4. Suppose the only bilateral contracts we allow between buyer ${i}$ and seller ${j}$ are when ${(i,j) \in E}$. Furthermore, a contract can specify only a quantity to be shipped and price to be paid. Then, we can interpret the set of optimal primal and dual solutions to be the set of contracts that cannot be blocked (suitably defined) by any buyer seller pair ${(i,j) \in E}$.
5. Because the constraint matrix of the transportation problem is totally unimodular, the previous statements hold even if the goods are indivisible.

As these are standard, I will not reprove them here. Note also, that none of these conclusions depend upon the particular form of the coefficients in the objective function of the primal. We could replace ${[v_i - c_j]}$ by ${w_{ij}}$ where we interpret ${w_{ij}}$ to be the joint gain gains from trade (per unit) to be shared by buyer ${i}$ and seller ${j}$.

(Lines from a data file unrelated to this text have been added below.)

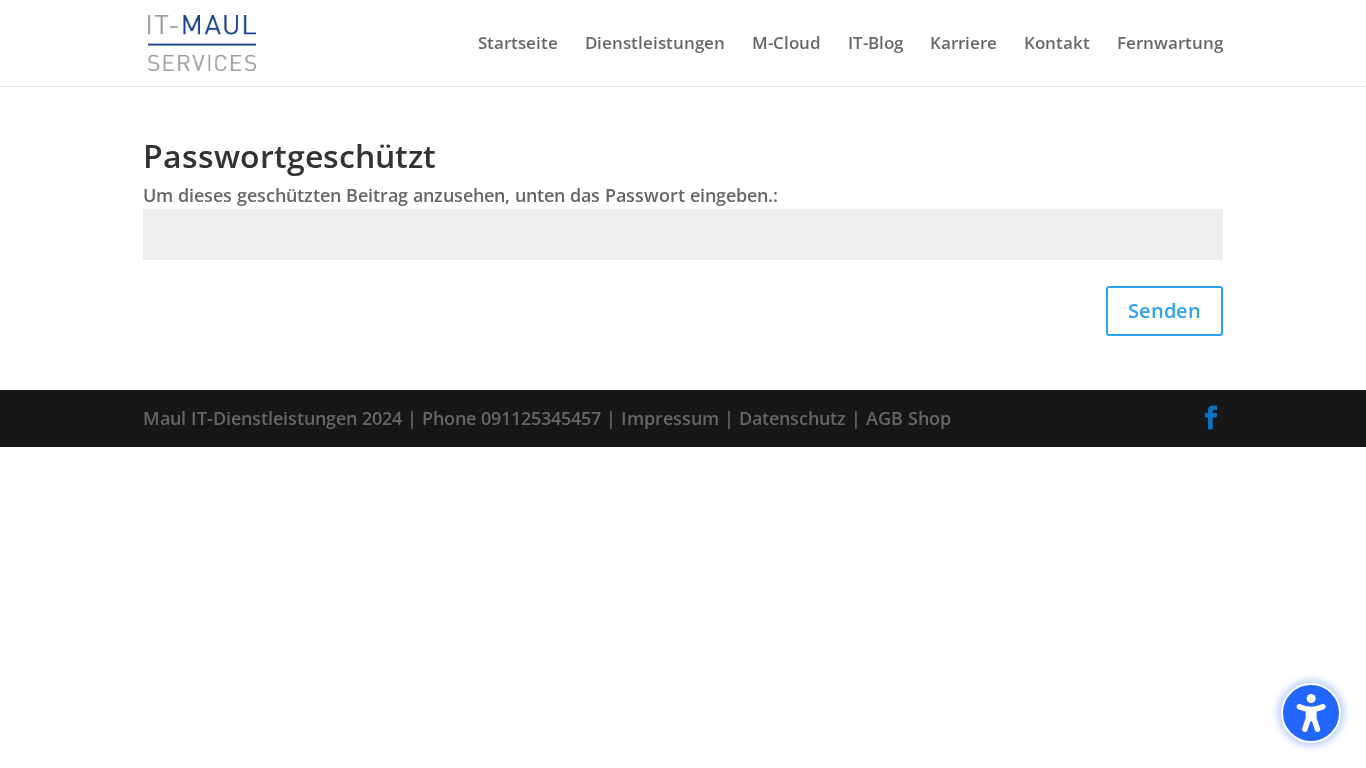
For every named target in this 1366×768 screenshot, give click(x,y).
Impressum (670, 418)
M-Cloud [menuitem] (786, 45)
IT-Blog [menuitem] (875, 45)
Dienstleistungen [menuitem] (655, 45)
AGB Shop (908, 418)
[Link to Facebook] (1211, 418)
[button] (1311, 713)
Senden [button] (1164, 310)
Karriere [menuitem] (963, 45)
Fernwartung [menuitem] (1170, 45)
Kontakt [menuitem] (1057, 45)
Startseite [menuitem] (518, 45)
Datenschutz (792, 418)
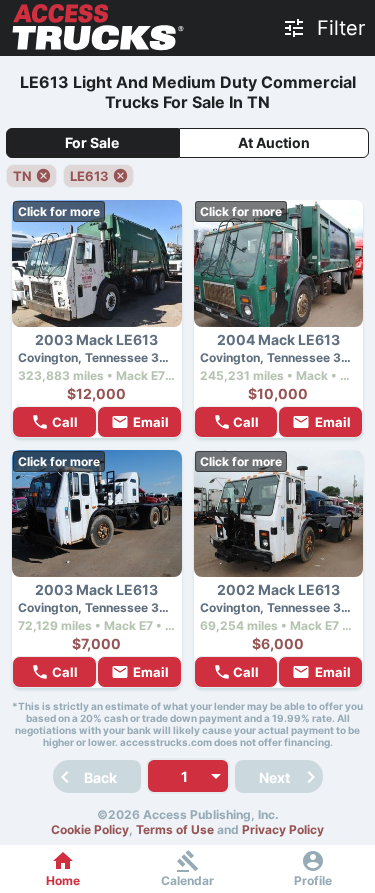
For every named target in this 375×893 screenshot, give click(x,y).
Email (151, 422)
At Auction (274, 142)
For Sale (92, 142)
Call (65, 422)
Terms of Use (175, 829)
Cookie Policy (90, 829)
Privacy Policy (283, 829)
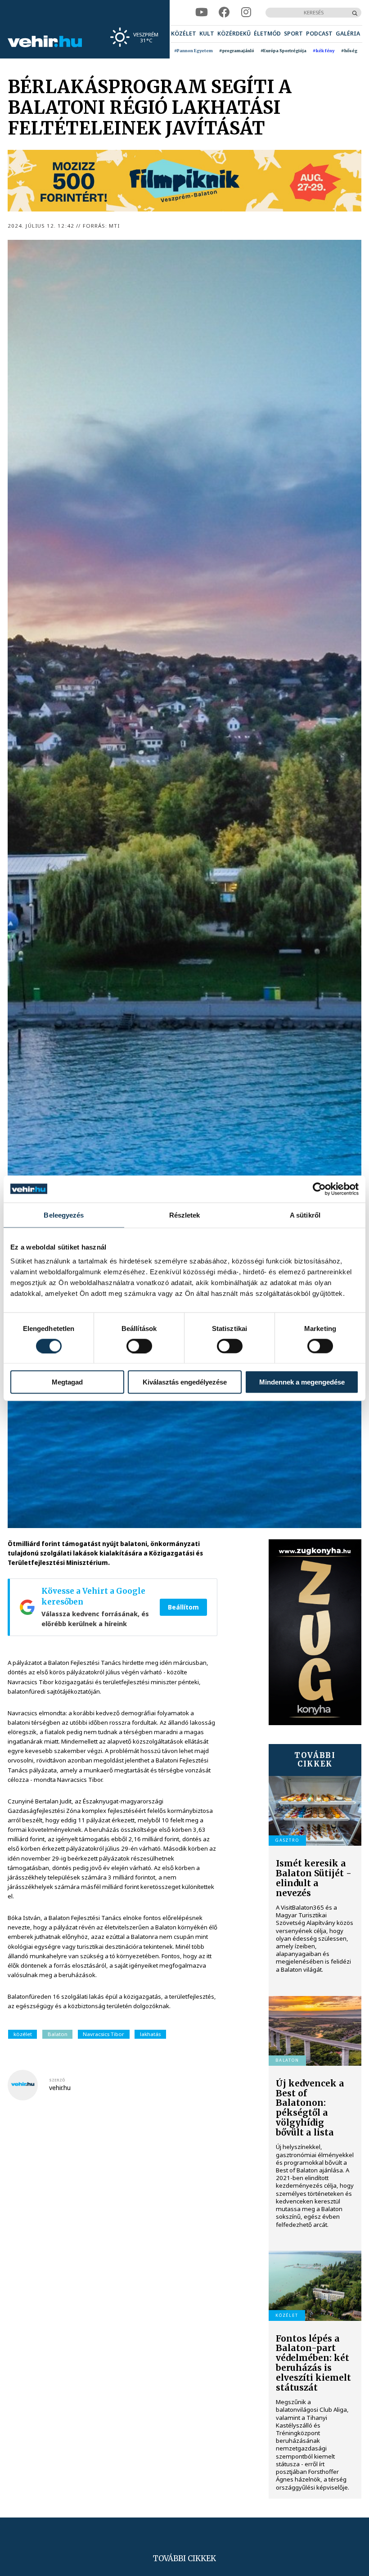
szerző (57, 2079)
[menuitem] (183, 34)
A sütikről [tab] (305, 1214)
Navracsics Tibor (103, 2034)
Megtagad (67, 1382)
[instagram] (246, 12)
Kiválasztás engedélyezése (185, 1382)
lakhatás (150, 2034)
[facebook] (224, 12)
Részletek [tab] (184, 1214)
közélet (23, 2034)
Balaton (58, 2034)
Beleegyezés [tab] (64, 1214)
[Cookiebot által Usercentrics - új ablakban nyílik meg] (319, 1189)
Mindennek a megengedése (302, 1382)
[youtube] (201, 12)
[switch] (139, 1346)
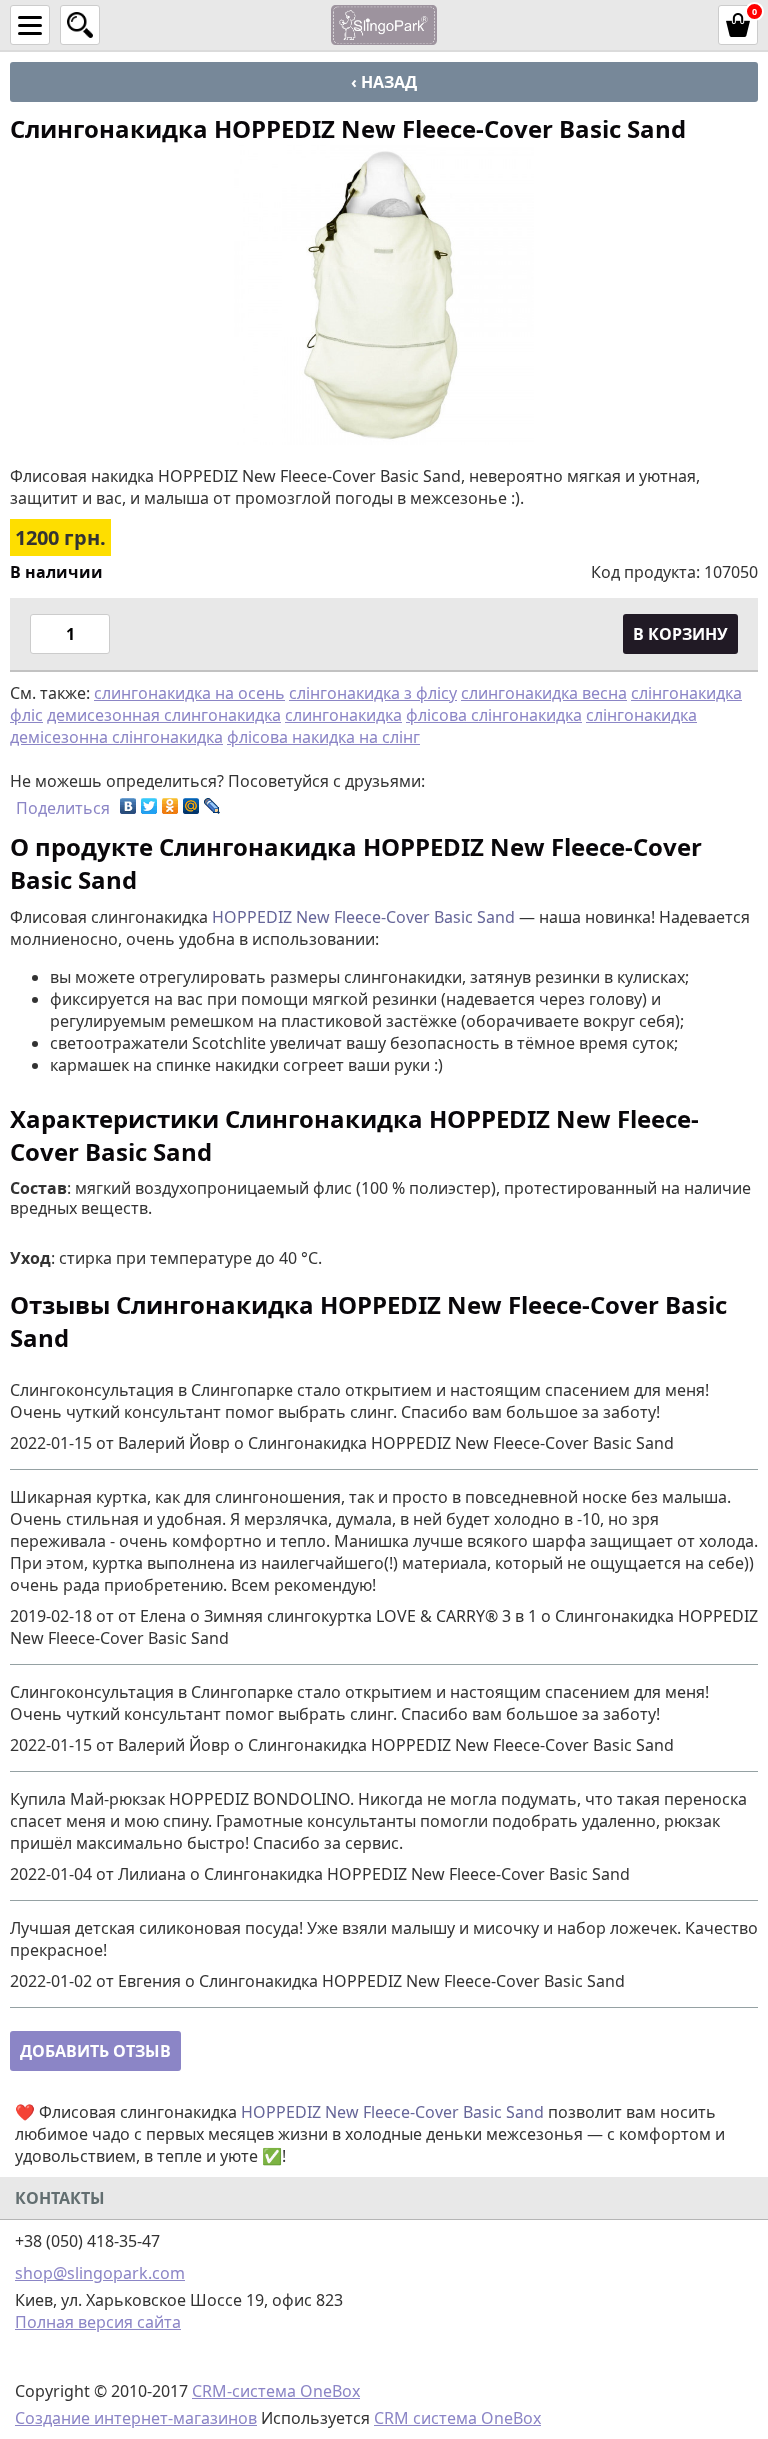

Now, suppose we replace constant marginal values by increasing concave utility functions, ${\{U_i(\cdot)\}_{i \in B}}$ and constant marginal costs by ${\{C_j (\cdot)\}_{j \in S}}$? The problem of finding the efficient allocation becomes:

$\displaystyle \max \sum_{i \in B}U_i(\sum_{j: (i,j) \in E}x_{ij}) - \sum_{j \in S}C_j(\sum_{i: (i,j) \in E}x_{ij})$

subject to

$\displaystyle \sum_{j \in S: (i,j) \in E}x_{ij} \leq d_i\,\, \forall i \in B$

$\displaystyle \sum_{i \in B:(i,j) \in E}x_{ij} \leq s_j\,\, \forall j \in S$

$\displaystyle x_{ij} \geq 0\,\, (i,j) \in E$

This is an instance of a concave flow problem. The Kuhn-Tucker-Karush conditions yield the following:

1. If ${x^*}$ is a solution to the primal and ${(p^*, \lambda^*)}$ an optimal Lagrangean, then, the pair ${(x^*, p^*)}$ form a Walrasian equilibrium.
2. The set of optimal Lagrange prices, i.e., Walrasian prices live in a lattice.
3. Suppose the only bilateral contracts we allow between buyer ${i}$ and seller ${j}$ are when ${(i,j) \in E}$. Furthermore, a contract can specify only a quantity to be shipped and price to be paid. Then, we can interpret the set of optimal primal and dual solutions to be the set of contracts that cannot be blocked (suitably defined) by any buyer seller pair ${(i,j) \in E}$.

Notice, we lose the extension to indivisibility. As the objective function in the primal is now concave, an optimal solution to the primal may occur in the interior of the feasible region rather than at an extreme point. To recover `integrality’ we need to impose a stronger condition on ${\{U_i\}_{i \in B}}$ and ${\{C_j\}_{j \in S}}$, specifically, they be ${M}$-concave and convex respectively. This is a condition tied closely to the gross substitutes condition. More on this in a subsequent post.